Paper VT-TuP1
Dynamic High Pressure Technique for Surface Analysis of Gas Sensors in Quasi-operating Condition

Tuesday, October 22, 2019, 6:30 pm, Room Union Station B

One of the biggest problems in surface analysis of gas sensors is the pressure gap; a conventional surface analytical tool needs high vacuum (10^-4 Pa), while gas sensors are usually employed in atmospheric pressure (10⁵ Pa).This problem has been partially overcome by recent operando techniques for surface characterization. In such a operando measurements, either effective differential pumping or a pressure separation technique, which is often called a high pressure cell, are typically utilized. With those techniques, surface analytical tool can be operated in (ultra-) high vacuum while keeping the pressure in the vicinity of a sample (near) atmospheric pressure. Those techniques are obviously useful to analyze gas sensing mechanism on surfaces. However, a high-speed evacuation system is expensive and a membrane for separating pressure limits applicable analytical techniques.
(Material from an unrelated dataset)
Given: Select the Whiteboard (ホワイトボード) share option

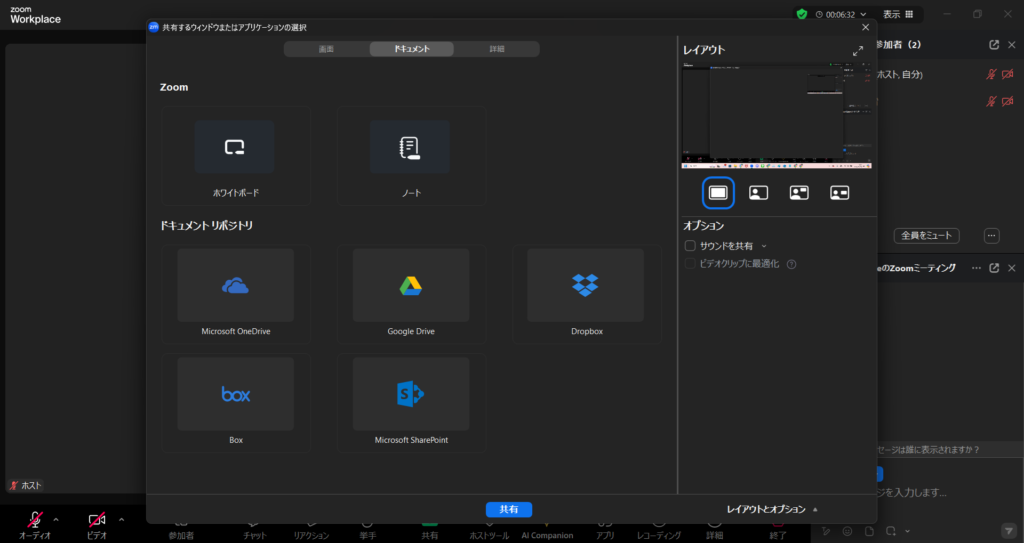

Besides above-mentioned operando measurements, a dynamic high pressure (DHP) technique has been proposed to analyze a device surface in operating condition. Briefly, it is a technique of pulsed-gas injection to a sample surface. The technique seems attractive considering economical cost and possible wide range of applicability. However, the number of reports concerning DHP is quite limited, and thus, it is not clear whether DHP is useful for surface analysis of gas sensors.
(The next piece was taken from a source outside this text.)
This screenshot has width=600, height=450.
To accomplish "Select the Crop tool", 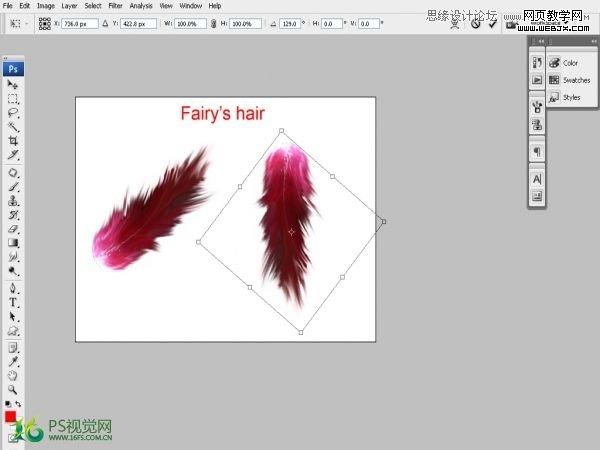I will pos(14,142).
In the present study, we have developed a pulsed gas injection system of pure air combined with an ultra-high vacuum chamber and a fast pressure transducer. The pressure at the sample position reached at about 10³ Pa and 10⁴ Pa with pulse width of 10 ms and 100 ms, respectively, with the inlet pressure of 1 MPa. The background pressure was below 10^-2 Pa with pulse width of 10 ms except for the duration of 1 s after the gas injection. We further developed a gas sensor measurement system combined with the pulsed gas injection system. In our preliminary experiment using a W-ZnO thin film gas sensor, we successfully observed substantial change of electric resistance with introducing the pulsed pure air by using a lock-in technique.